* _What to produce_: Please gather every line of the material below that contains the string "label".

* _Data taken from a collection_:

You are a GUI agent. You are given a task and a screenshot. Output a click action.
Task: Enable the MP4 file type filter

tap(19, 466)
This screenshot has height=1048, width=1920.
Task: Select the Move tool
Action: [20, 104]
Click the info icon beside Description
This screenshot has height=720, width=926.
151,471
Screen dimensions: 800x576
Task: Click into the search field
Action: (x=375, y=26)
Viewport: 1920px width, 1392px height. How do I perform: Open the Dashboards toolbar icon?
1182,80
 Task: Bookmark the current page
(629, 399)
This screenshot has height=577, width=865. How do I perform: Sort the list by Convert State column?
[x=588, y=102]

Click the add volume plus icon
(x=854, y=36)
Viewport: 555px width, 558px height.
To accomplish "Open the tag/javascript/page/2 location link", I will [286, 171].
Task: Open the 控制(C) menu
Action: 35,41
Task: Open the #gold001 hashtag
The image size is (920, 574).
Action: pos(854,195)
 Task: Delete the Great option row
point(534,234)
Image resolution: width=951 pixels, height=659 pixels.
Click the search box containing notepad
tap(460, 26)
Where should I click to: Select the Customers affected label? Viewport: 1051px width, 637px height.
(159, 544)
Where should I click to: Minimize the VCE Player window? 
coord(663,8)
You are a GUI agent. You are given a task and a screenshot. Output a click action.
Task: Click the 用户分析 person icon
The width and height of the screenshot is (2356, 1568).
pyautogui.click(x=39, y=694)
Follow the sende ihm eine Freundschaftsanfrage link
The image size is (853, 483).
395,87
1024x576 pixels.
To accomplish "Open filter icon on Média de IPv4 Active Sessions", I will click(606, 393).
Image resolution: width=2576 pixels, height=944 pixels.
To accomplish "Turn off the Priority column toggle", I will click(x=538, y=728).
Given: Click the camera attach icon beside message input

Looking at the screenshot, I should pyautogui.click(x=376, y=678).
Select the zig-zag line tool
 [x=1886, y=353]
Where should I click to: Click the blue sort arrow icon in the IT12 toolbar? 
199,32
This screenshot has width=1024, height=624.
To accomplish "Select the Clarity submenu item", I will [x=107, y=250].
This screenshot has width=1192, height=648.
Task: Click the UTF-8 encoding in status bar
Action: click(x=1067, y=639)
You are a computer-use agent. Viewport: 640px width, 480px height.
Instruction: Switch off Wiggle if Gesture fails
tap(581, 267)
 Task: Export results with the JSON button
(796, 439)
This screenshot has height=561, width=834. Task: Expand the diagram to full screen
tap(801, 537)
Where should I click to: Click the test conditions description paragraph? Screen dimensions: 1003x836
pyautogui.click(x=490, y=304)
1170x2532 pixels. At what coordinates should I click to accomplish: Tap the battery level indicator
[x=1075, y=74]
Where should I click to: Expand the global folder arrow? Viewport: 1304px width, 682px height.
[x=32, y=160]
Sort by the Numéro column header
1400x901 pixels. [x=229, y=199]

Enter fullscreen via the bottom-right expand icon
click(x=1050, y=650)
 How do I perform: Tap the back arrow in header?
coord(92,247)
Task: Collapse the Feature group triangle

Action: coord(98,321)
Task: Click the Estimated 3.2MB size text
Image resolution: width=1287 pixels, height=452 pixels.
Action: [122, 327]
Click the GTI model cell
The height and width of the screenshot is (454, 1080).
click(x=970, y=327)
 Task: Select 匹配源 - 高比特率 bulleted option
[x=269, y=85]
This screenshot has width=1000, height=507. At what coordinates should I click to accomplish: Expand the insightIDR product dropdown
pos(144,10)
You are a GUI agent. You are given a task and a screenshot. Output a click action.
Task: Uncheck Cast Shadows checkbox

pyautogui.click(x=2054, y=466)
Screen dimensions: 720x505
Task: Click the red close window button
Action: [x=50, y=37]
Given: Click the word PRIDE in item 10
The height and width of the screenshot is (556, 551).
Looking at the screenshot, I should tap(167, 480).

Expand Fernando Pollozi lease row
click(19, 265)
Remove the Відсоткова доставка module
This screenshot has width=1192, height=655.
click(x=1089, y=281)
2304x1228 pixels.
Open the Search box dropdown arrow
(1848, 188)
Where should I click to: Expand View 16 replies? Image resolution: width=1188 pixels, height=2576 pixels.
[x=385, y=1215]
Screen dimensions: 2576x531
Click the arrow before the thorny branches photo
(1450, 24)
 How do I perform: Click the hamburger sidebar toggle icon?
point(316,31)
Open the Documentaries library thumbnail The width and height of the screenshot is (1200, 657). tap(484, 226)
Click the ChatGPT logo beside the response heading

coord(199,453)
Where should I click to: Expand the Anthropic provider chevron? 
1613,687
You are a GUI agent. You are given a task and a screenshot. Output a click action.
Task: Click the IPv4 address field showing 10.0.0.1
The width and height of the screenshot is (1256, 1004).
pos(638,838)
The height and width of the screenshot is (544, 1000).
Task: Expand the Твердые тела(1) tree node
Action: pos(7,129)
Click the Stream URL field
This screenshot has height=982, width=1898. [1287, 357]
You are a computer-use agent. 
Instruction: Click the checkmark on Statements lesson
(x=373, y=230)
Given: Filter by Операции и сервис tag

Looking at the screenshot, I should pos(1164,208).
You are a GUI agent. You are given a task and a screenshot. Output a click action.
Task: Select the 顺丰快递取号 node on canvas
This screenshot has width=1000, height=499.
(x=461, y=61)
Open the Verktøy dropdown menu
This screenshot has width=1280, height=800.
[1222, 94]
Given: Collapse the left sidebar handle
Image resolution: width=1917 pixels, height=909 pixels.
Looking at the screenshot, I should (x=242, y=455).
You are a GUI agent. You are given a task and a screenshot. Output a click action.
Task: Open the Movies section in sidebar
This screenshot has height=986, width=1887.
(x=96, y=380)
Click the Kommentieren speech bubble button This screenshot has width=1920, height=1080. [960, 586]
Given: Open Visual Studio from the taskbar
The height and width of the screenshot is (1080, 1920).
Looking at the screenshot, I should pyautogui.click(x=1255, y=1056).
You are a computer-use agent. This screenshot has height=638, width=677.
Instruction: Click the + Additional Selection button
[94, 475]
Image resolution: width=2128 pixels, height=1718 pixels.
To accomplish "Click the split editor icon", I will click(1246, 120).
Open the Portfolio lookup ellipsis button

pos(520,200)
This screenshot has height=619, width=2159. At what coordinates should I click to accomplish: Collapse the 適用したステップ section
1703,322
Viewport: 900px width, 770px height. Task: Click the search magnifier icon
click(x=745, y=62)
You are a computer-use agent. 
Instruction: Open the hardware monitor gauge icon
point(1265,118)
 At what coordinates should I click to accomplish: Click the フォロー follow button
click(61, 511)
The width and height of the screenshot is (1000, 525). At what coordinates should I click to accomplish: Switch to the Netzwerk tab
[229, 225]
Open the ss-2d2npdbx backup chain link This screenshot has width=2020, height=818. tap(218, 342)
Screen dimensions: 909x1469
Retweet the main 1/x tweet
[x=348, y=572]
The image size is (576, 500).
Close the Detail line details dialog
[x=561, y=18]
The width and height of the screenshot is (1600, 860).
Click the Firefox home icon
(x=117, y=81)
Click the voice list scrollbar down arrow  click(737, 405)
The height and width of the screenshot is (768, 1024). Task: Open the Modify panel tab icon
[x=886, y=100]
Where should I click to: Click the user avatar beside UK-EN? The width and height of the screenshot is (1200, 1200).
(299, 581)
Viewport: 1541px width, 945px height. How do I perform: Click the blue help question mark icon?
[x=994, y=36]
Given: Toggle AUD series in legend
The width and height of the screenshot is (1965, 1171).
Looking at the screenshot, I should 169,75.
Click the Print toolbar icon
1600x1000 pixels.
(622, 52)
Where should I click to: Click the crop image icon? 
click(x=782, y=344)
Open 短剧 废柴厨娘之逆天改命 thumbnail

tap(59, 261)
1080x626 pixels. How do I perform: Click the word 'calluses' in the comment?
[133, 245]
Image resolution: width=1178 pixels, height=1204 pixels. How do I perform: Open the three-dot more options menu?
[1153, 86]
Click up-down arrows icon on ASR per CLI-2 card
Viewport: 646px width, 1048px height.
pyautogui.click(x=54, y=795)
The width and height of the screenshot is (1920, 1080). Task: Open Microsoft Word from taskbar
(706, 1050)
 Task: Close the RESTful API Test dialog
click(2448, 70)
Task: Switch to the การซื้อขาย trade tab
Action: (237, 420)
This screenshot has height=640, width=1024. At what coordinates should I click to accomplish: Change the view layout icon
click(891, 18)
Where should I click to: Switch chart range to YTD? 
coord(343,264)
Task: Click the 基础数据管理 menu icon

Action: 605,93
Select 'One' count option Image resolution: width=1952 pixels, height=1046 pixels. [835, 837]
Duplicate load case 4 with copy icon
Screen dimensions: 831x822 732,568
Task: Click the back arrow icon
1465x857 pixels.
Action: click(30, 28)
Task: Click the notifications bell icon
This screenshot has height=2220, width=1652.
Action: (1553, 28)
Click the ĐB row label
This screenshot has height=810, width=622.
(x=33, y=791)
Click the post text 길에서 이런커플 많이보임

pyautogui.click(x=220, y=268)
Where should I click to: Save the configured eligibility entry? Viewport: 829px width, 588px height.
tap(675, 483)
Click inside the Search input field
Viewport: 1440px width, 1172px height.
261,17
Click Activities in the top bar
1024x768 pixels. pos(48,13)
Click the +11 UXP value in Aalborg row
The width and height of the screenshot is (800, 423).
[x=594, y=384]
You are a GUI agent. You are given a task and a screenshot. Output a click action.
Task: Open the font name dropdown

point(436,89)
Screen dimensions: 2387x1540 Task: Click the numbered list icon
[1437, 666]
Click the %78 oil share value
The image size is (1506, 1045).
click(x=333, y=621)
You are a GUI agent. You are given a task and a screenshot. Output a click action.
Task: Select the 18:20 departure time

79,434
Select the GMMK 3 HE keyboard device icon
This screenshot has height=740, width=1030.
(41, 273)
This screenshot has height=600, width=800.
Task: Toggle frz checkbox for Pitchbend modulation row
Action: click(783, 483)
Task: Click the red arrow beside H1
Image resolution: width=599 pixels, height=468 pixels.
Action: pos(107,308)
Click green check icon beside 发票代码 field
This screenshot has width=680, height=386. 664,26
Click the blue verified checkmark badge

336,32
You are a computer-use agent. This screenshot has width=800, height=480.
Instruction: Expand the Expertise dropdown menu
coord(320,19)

* _Finished task_:
Where should I click to: Select the Customers affected label? Viewport: 1051px width, 637px height.
Click the ĐB row label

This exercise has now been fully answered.